According to them, Bakshi Sahib always spoke privately that the Liberation War
of Bangla Desh should have taken place before the implementation of the Kamraj
Plan. Had that happened, he would have gifted the choicest Bangladesh overcoats
to Pandit Ji, Shastri Ji, K Kamraj, Babu Jagjivan Ram, Morarji Desai, Biju
Patnaik, S K Patil, Partap Singh Kairon and other leaders by organising “Jashn
e Bangladesh Kabaad” in Kashmir. In that event, Shastri Ji would
not have borrowed an overcoat from Pandit Nehru for his visit to Srinagar and
Russia.
Ramzan Baanta, the Congress worker in our locality
privately cursed the Americans and the Europeans for not using the Achkan,
Kameez –Salwar and Bandh-gala coats that he and his party workers needed.
Baanta believed that Sadiq Sahib gave a statement from his hospital bed in PGI
Chandigarh supporting the liberation of Bangla Desh purely for ensuring
adequate winter clothing for poor Kashmiris; Pandits and Muslims. According to
him, that was his method of bringing ‘sekular
e azam’ (secularism) and ‘soshal
e azam’ (socialism) and fighting ‘firka—parast’

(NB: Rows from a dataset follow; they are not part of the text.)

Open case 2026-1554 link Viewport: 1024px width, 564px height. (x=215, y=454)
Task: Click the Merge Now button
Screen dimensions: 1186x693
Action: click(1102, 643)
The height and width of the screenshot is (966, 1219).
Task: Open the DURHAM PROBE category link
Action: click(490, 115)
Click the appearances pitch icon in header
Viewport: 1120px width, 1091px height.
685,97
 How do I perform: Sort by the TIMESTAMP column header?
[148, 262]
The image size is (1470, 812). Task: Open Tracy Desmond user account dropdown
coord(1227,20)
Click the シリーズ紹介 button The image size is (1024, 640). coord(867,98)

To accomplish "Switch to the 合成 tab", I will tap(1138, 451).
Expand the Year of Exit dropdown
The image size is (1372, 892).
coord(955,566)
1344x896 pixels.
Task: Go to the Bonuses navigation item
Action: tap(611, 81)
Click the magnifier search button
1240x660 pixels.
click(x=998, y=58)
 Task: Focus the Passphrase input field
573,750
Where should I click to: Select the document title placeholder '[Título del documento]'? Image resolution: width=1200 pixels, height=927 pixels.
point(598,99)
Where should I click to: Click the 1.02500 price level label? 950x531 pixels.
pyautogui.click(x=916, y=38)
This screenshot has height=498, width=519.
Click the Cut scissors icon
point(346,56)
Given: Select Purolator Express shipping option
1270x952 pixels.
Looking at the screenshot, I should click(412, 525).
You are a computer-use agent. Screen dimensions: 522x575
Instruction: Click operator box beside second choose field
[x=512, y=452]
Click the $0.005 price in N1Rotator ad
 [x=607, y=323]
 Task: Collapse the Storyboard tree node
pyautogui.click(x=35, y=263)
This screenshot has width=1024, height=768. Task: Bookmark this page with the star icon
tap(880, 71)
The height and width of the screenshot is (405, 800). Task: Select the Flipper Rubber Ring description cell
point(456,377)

(communal) forces in Jammu and Kashmir.
(Avtar Mota)
FOOTNOTE
The writer does not intend to misrepresent any person (living or dead), group, association, party or leader who was/were neither connected with the Bangladesh clothes nor with what has been attributed to them in this essay. This is a work of fiction meant purely to entertain and bring smiles.